# Exercise brief
Beneath this task are the entries; from the line with "You are a computer-use agent. The" through the last one, transcribe every line exactly and nothing else, skipping pictures.

[Source data]
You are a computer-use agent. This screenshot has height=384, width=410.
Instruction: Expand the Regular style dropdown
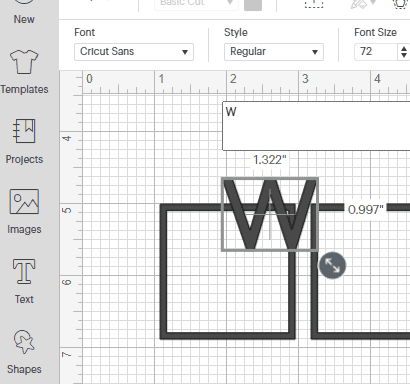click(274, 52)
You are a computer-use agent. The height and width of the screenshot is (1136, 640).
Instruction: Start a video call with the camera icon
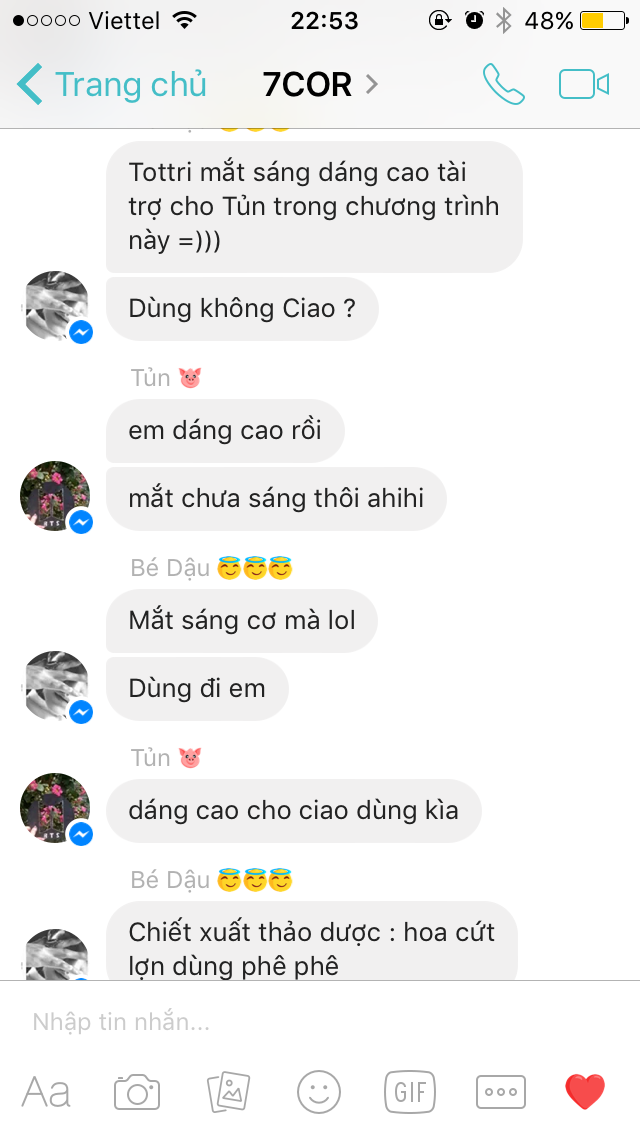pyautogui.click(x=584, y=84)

# Solution to this problem
You are a computer-use agent. The height and width of the screenshot is (1136, 640).
Instruction: Start a video call with the camera icon
pyautogui.click(x=584, y=84)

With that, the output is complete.